● Problem to solve: Format every line of the records below as a numbered list, skipping blank lines and leaving out the pictures.

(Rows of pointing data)
┏━━

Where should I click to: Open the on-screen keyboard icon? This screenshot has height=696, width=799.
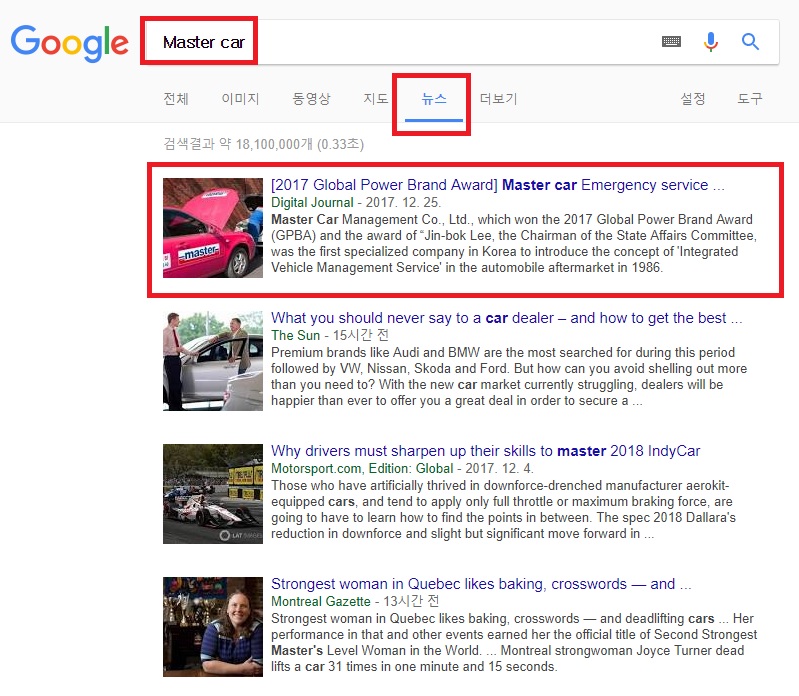[x=671, y=42]
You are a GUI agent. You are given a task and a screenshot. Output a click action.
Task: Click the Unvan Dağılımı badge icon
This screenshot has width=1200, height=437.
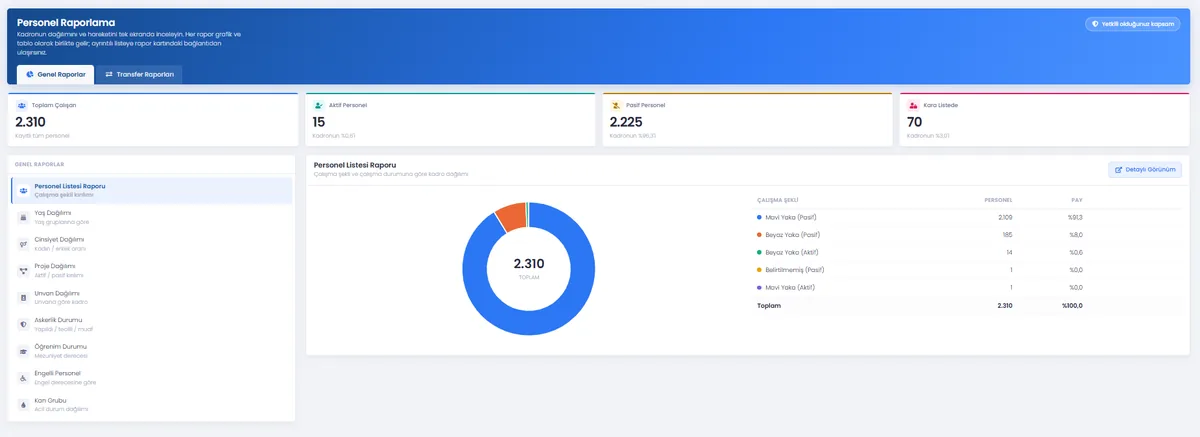[23, 298]
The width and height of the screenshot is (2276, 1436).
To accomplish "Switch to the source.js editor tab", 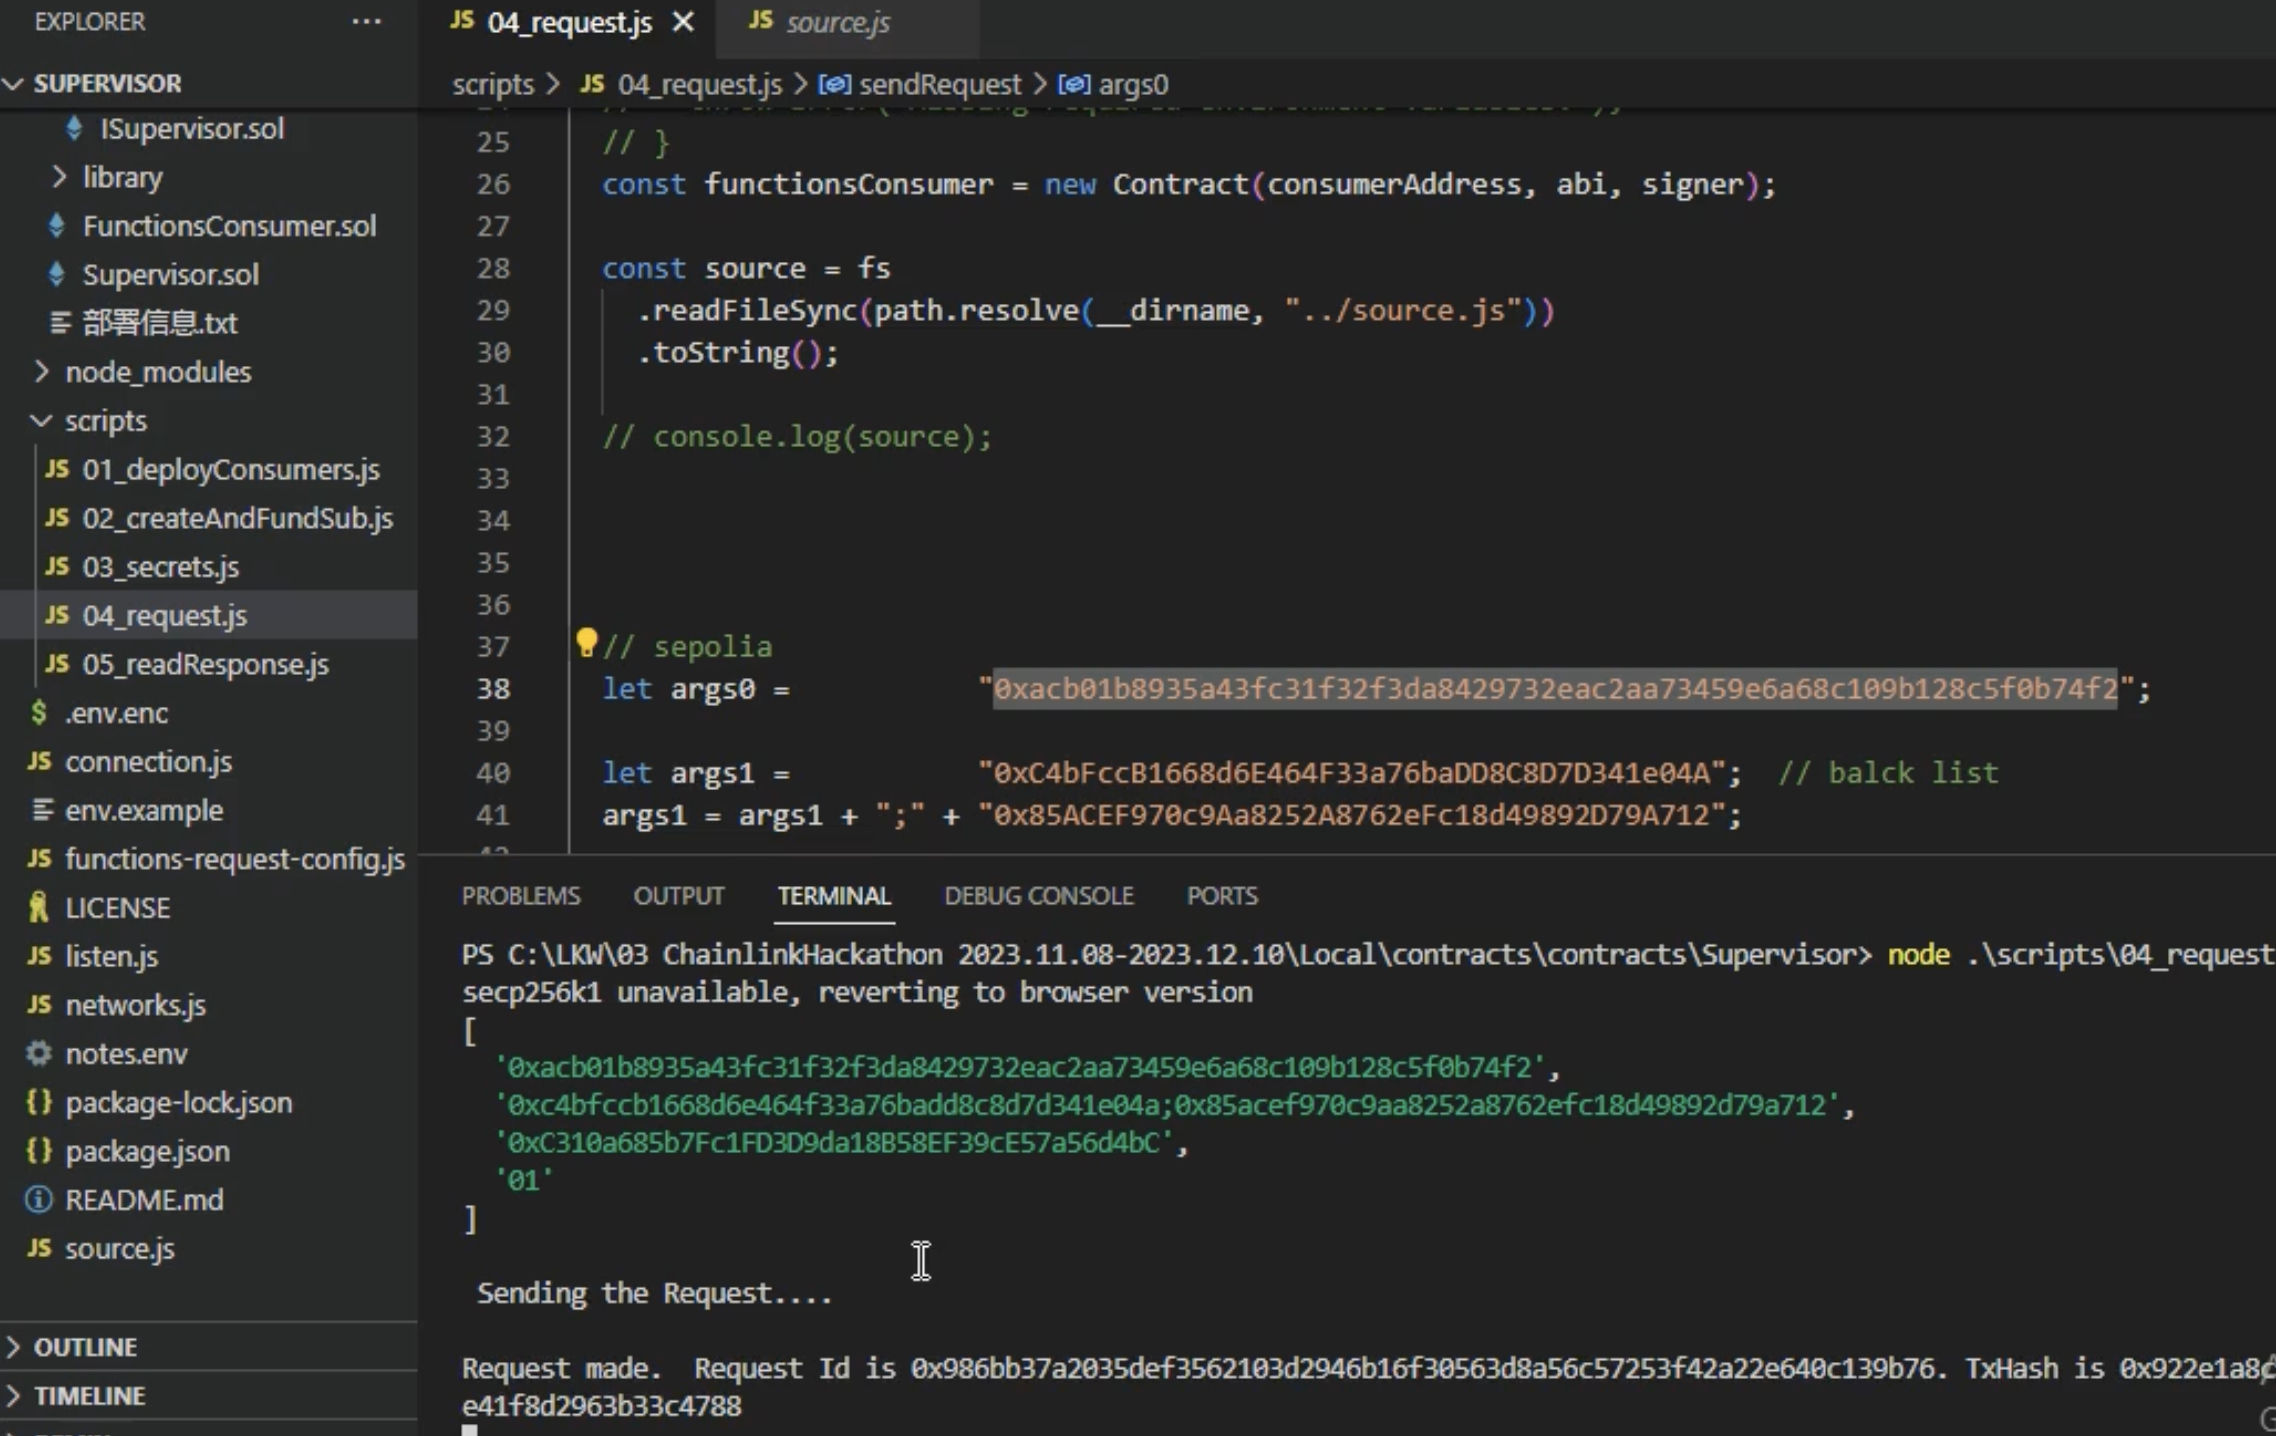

┗━━

● Task response:
1. Where should I click to: Open the on-screen keyboard icon? This screenshot has height=696, width=799.
2. [x=671, y=42]
3. You are a GUI agent. You are given a task and a screenshot. Output a click action.
4. Task: Click the Unvan Dağılımı badge icon
5. This screenshot has width=1200, height=437.
6. [23, 298]
7. The width and height of the screenshot is (2276, 1436).
8. To accomplish "Switch to the source.js editor tab", 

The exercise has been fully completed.